Justice of the Supreme Court of Victoria
- In office 2007–2014

Director of Public Prosecutions and Chief Crown Prosecutor
- In office 2000–2007

Personal details
- Born: Australia
- Occupation: Judge, prosecutor
- Known for: Sentencing in high-profile criminal cases; Supreme Court of Victoria
- Awards: Officer of the Order of Australia (2019)

= Paul Coghlan (judge) =

Australian judge

Paul Coghlan is a former Trials Division and Court of Appeals justice at the Supreme Court of Victoria. He has been practicing law since 1969 and was the principal judge of the criminal division of the Court between 2010 and 2012. Between 2000 and 2007 he served as Director of Public Prosecutions and Chief Crown Prosecutor. He retired from the Bench in 2014.

Coghlan was appointed an Officer of the Order of Australia (AO) in the 2019 Queen's Birthday Honours for "distinguished service to the law, and to the judiciary, and to the administration and review of criminal justice".
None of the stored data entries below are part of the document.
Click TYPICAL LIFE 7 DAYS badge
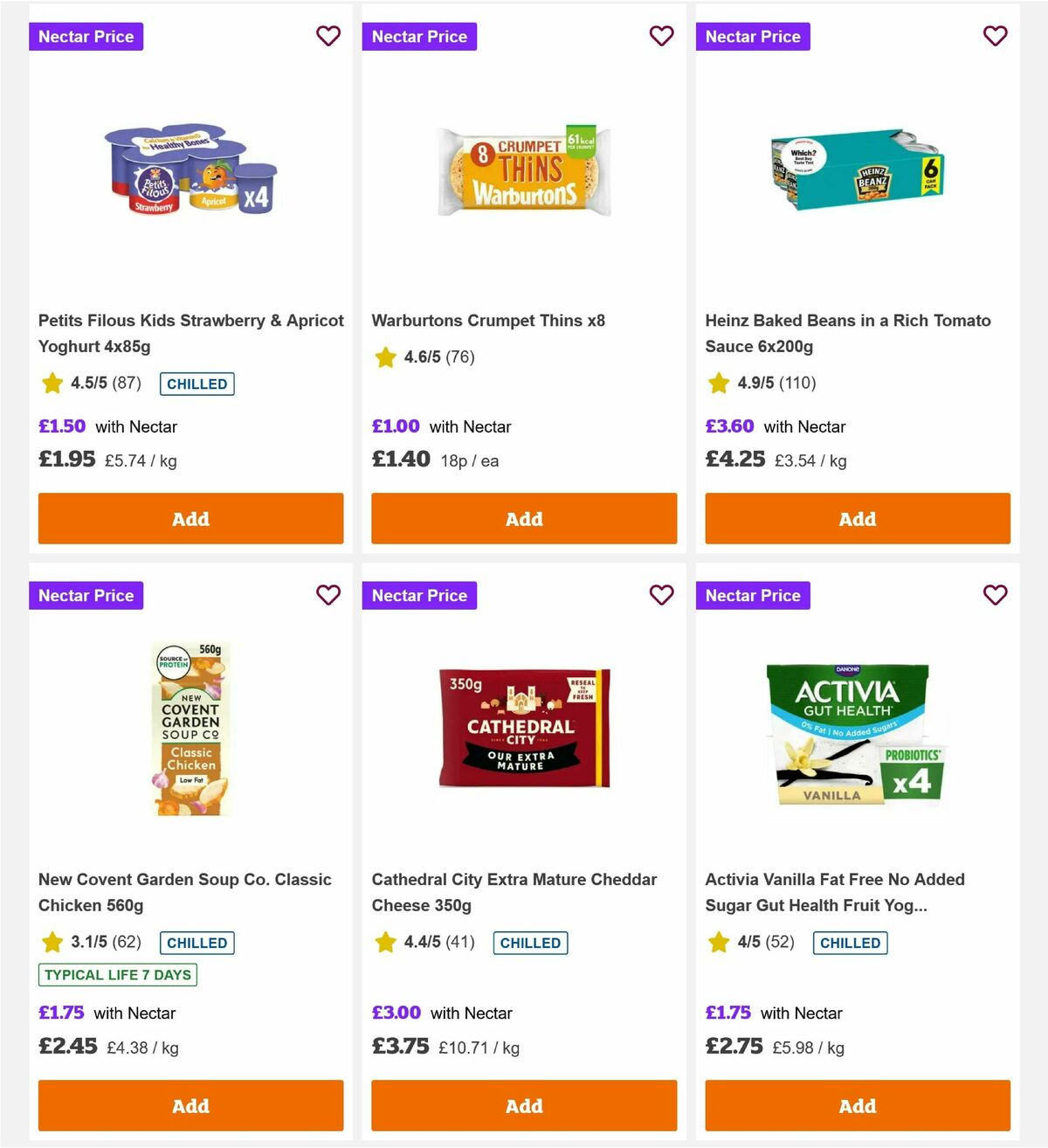 click(x=117, y=975)
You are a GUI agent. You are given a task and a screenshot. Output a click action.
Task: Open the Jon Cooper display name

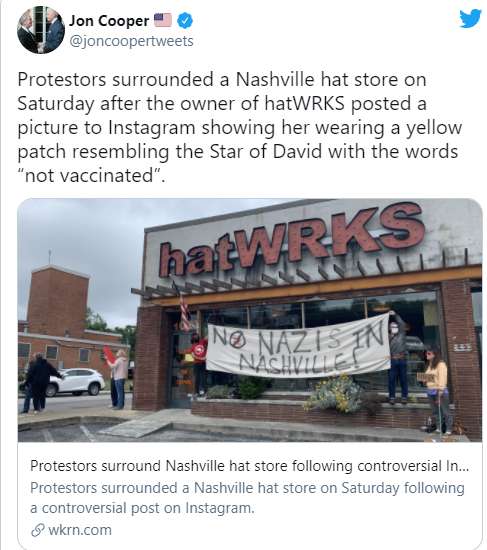point(109,21)
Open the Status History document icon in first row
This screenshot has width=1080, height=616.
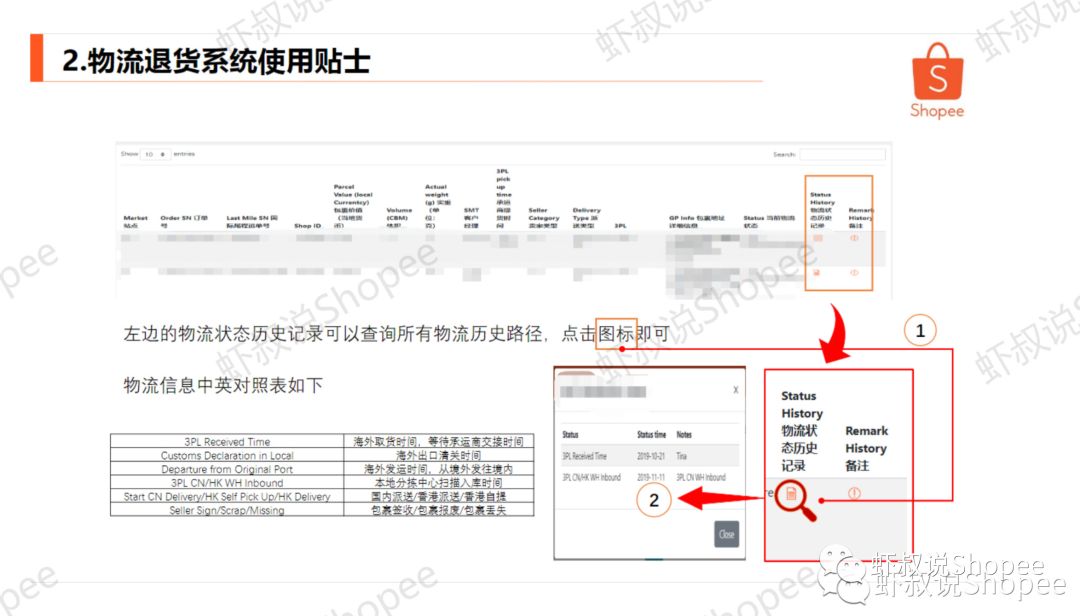click(x=816, y=237)
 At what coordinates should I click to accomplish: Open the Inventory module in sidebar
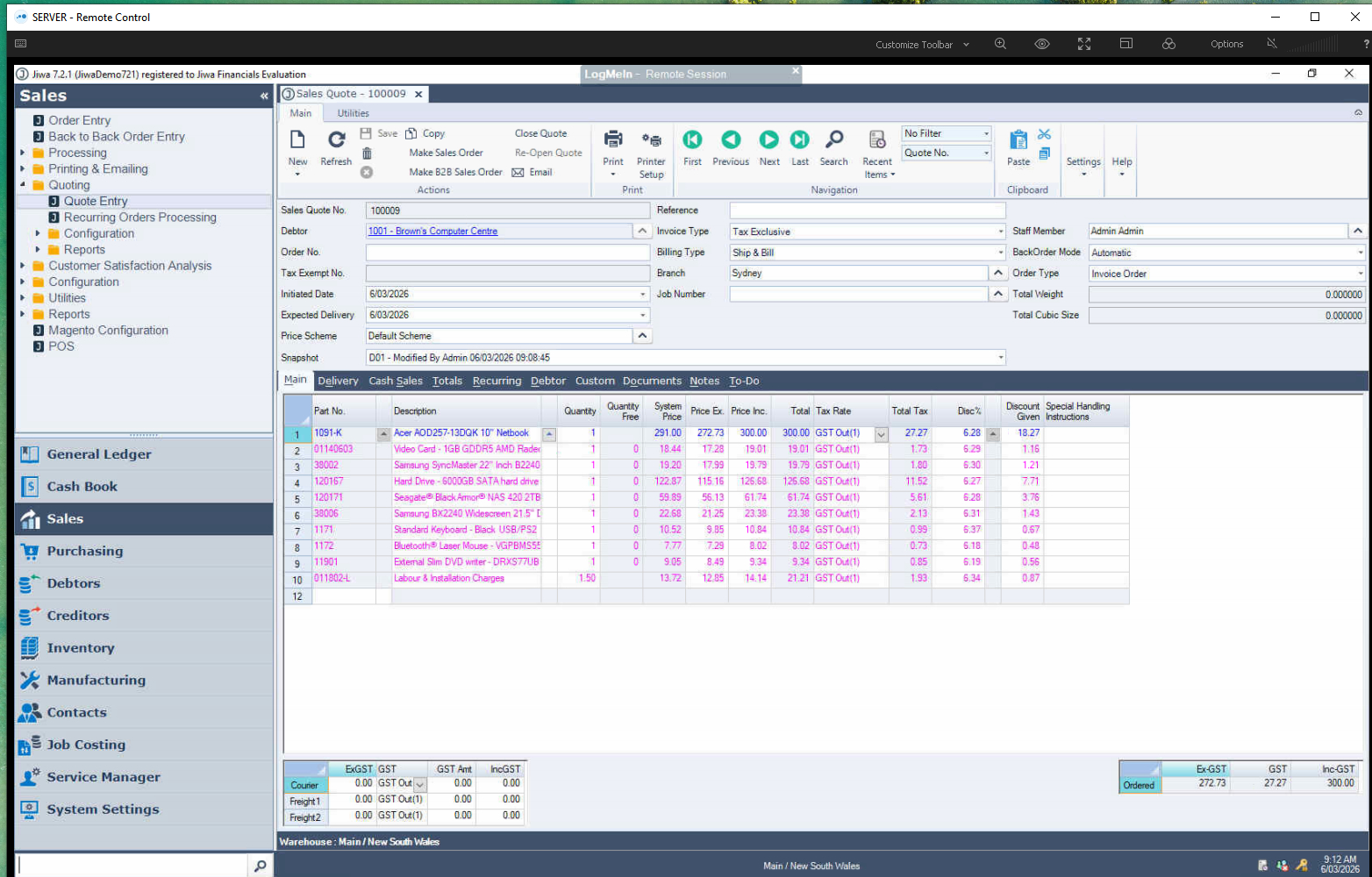[x=81, y=648]
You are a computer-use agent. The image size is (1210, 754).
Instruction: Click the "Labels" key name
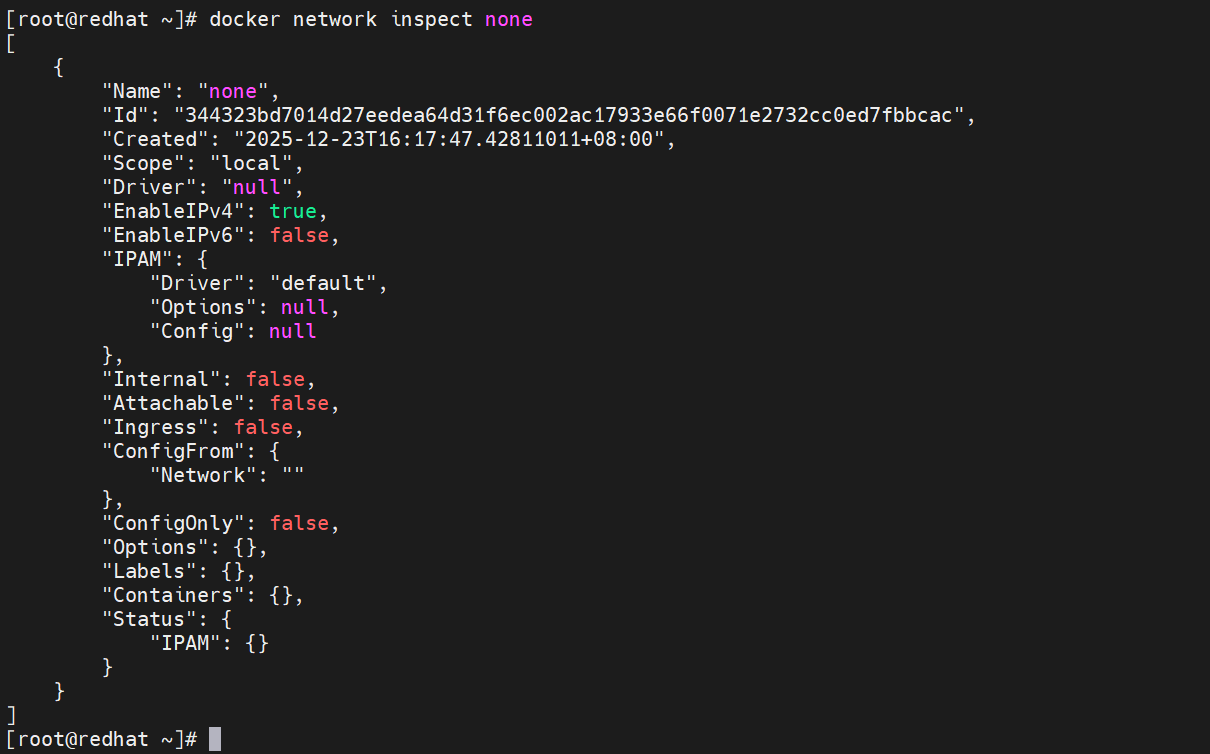pyautogui.click(x=149, y=571)
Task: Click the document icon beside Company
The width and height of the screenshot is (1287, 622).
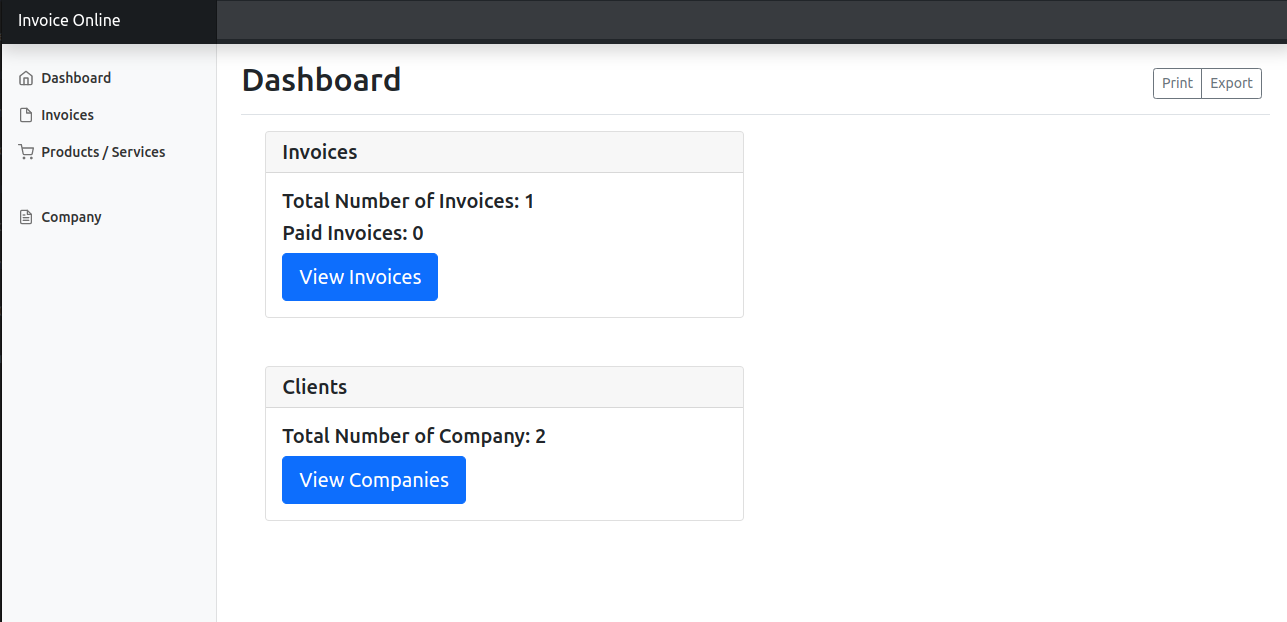Action: click(26, 217)
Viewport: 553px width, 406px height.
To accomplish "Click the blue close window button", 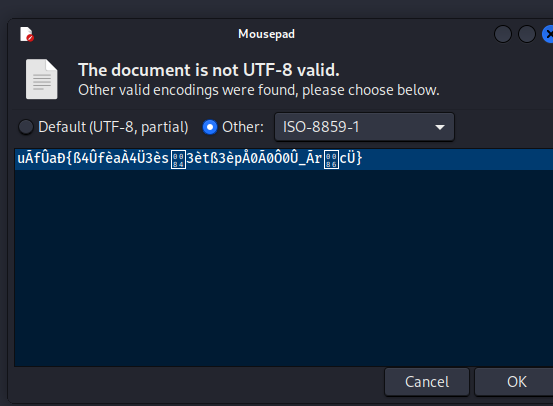I will (x=548, y=34).
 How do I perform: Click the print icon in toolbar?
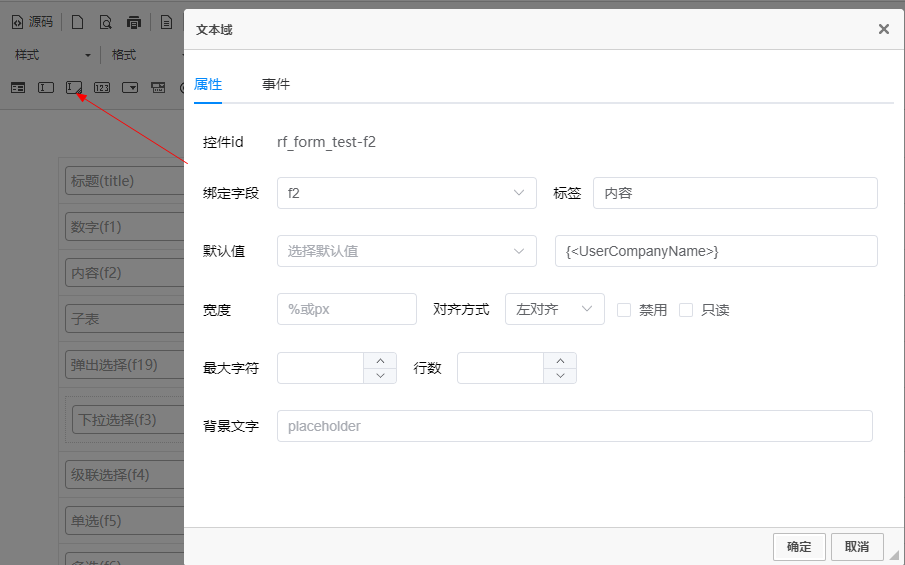click(x=134, y=22)
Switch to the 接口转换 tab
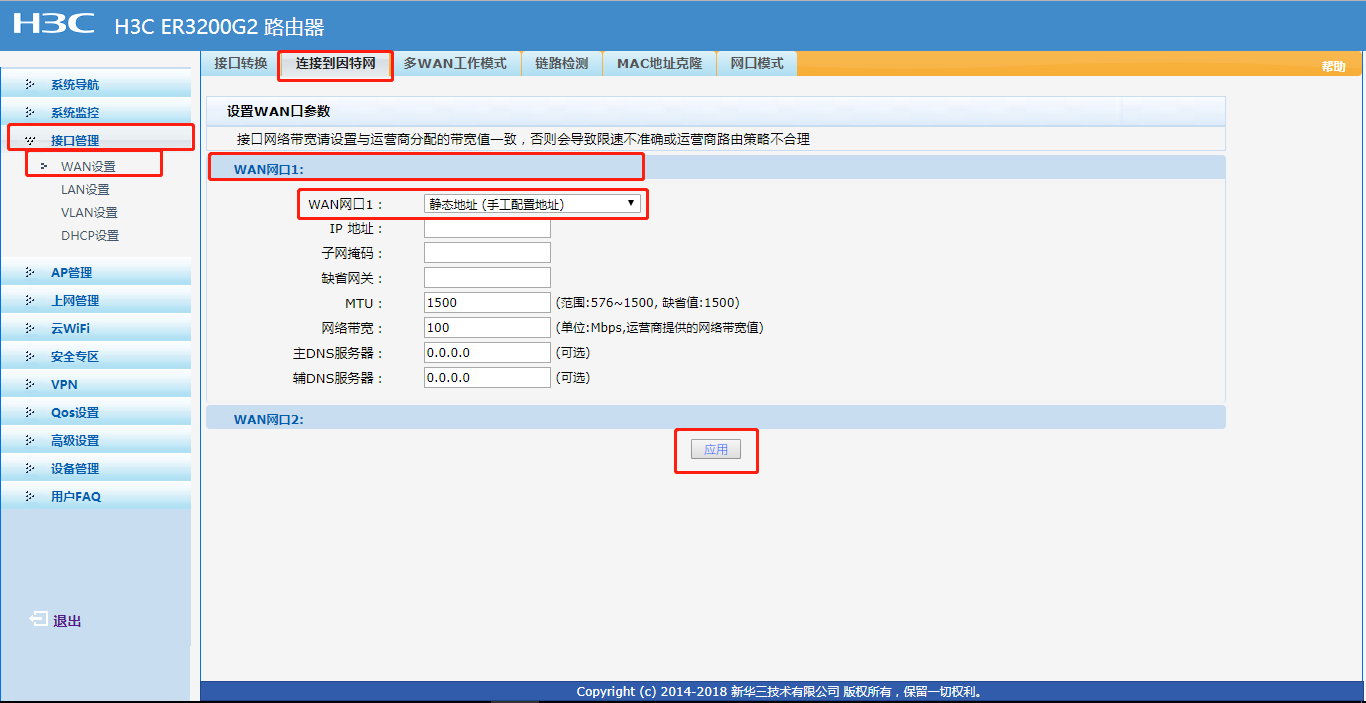 click(239, 63)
On April 11, 2011 Coghlan sentenced Arthur Freeman to life (32 years non parole) for throwing his 4 year old daughter Darcey off the West Gate Bridge.

On April 14, 2021 Coghlan sentenced Mohinder Singh Bajwa to 22 years (18 years and 6 months non parole) over the deaths of four police officers killed on the Eastern Freeway on April 22, 2020.